TASK INSTRUCTIONS: Each line of the listing that includes the string "This" is to be identified and copied.

-- EXCERPTED DATA follows --

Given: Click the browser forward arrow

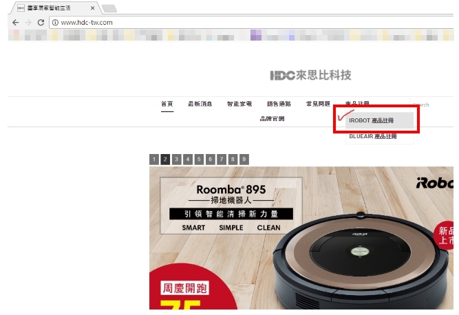Looking at the screenshot, I should click(28, 23).
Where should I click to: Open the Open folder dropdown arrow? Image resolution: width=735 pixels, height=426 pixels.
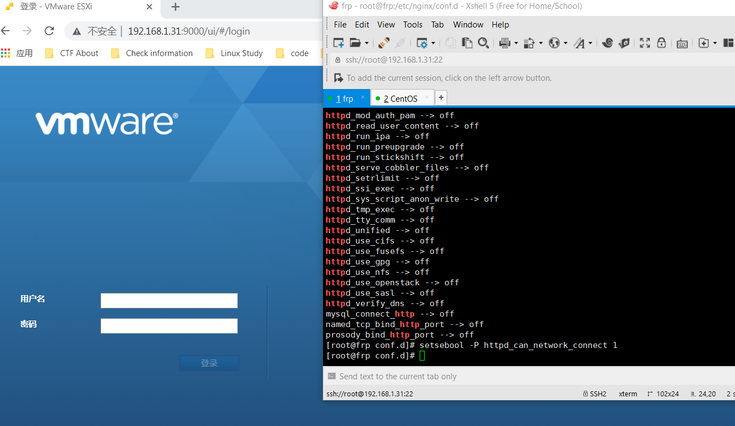pyautogui.click(x=366, y=43)
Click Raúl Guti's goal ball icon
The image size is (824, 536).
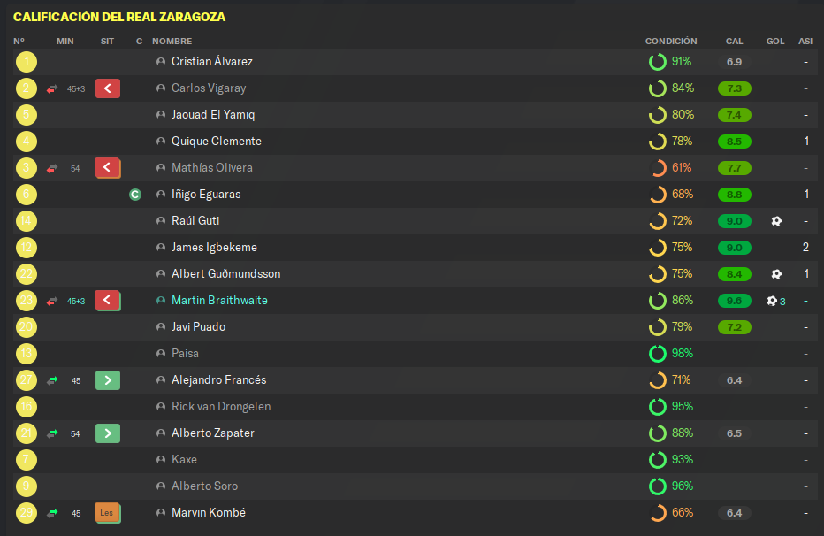(x=776, y=221)
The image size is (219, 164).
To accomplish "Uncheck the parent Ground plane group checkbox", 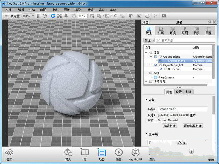I will click(156, 56).
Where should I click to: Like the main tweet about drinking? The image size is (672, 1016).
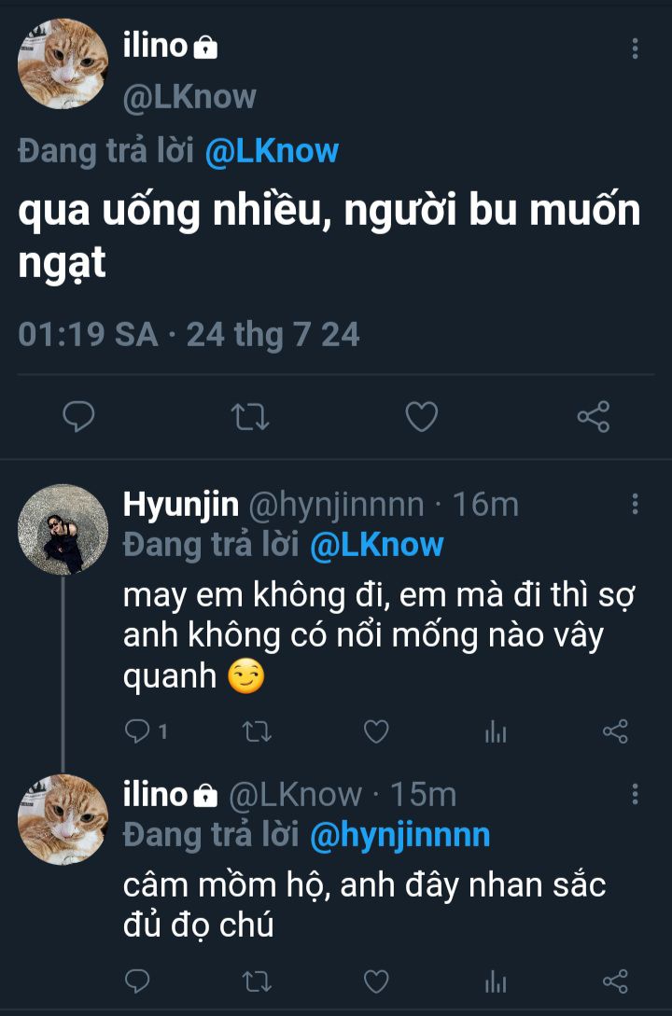(421, 416)
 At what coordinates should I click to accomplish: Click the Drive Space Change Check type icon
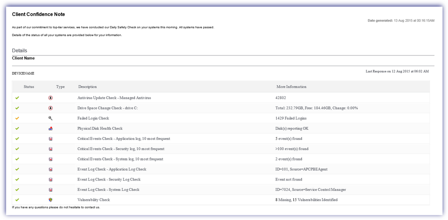point(51,108)
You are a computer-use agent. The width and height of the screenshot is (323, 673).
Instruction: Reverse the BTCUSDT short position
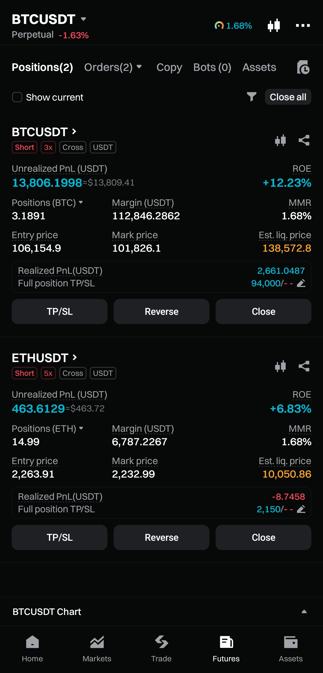click(162, 312)
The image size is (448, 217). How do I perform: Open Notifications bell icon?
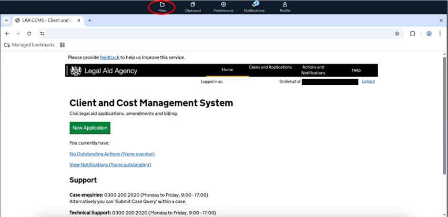pyautogui.click(x=254, y=7)
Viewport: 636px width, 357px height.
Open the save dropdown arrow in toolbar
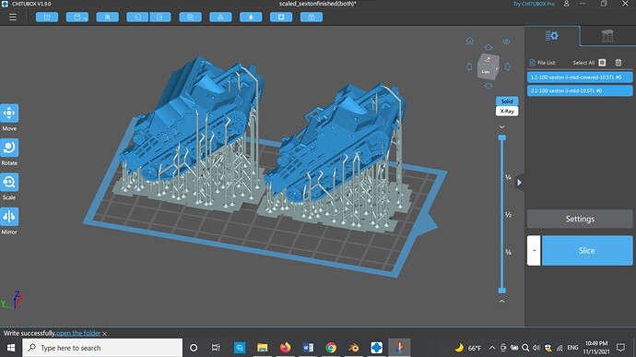[x=85, y=18]
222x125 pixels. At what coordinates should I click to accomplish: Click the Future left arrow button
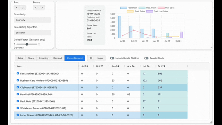[36, 8]
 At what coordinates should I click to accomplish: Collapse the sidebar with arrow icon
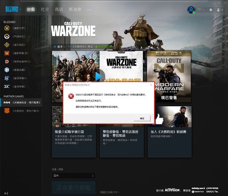pyautogui.click(x=6, y=193)
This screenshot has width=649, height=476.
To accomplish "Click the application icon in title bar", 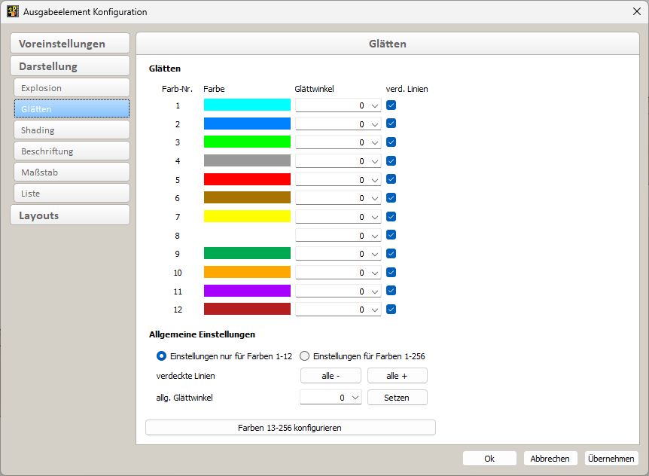I will click(x=13, y=12).
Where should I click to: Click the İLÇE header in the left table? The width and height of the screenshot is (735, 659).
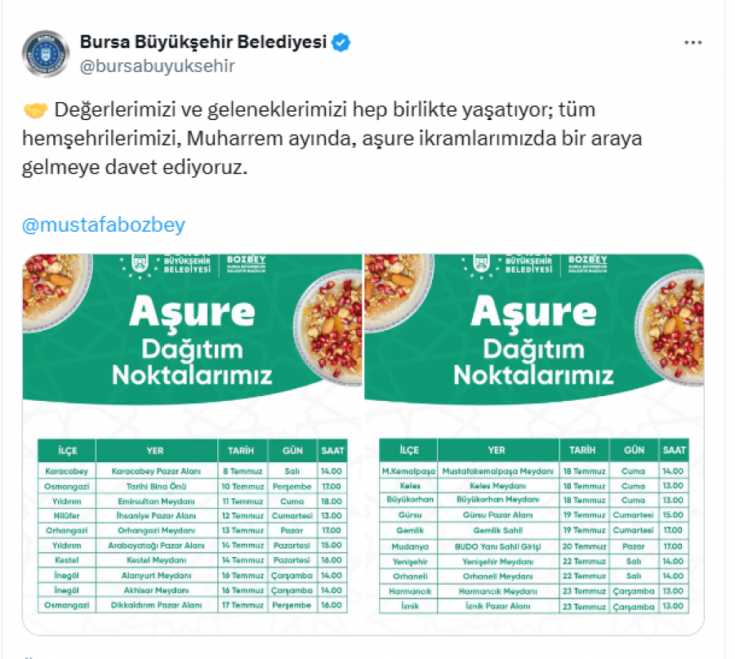pos(66,450)
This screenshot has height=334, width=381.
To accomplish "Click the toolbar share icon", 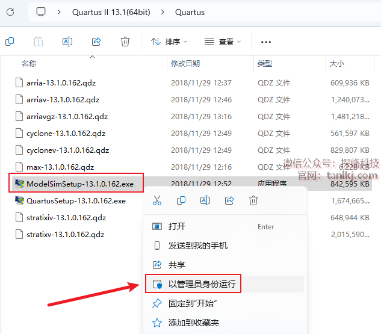I will [96, 42].
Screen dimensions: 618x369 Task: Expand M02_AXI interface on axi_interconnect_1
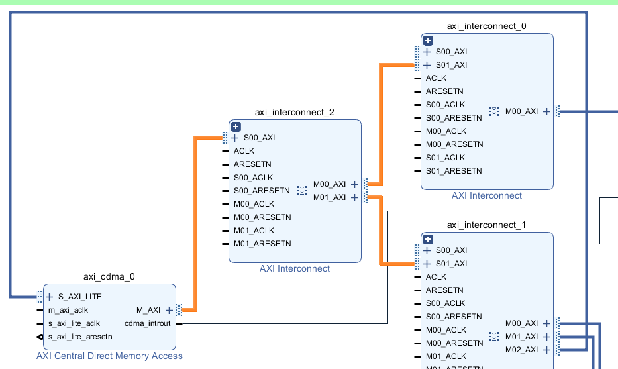[x=546, y=350]
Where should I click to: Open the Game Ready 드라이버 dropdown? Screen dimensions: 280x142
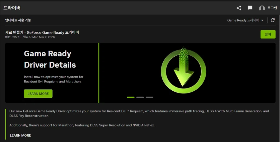[243, 20]
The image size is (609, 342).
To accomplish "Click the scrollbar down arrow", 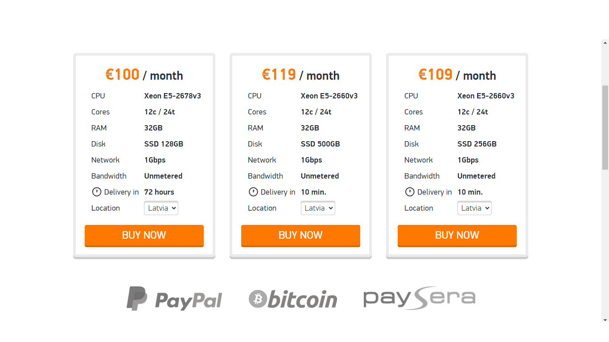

-- EXCERPTED DATA concluded --

TASK SOLUTION:
This screenshot has width=649, height=476.
This screenshot has height=334, width=381.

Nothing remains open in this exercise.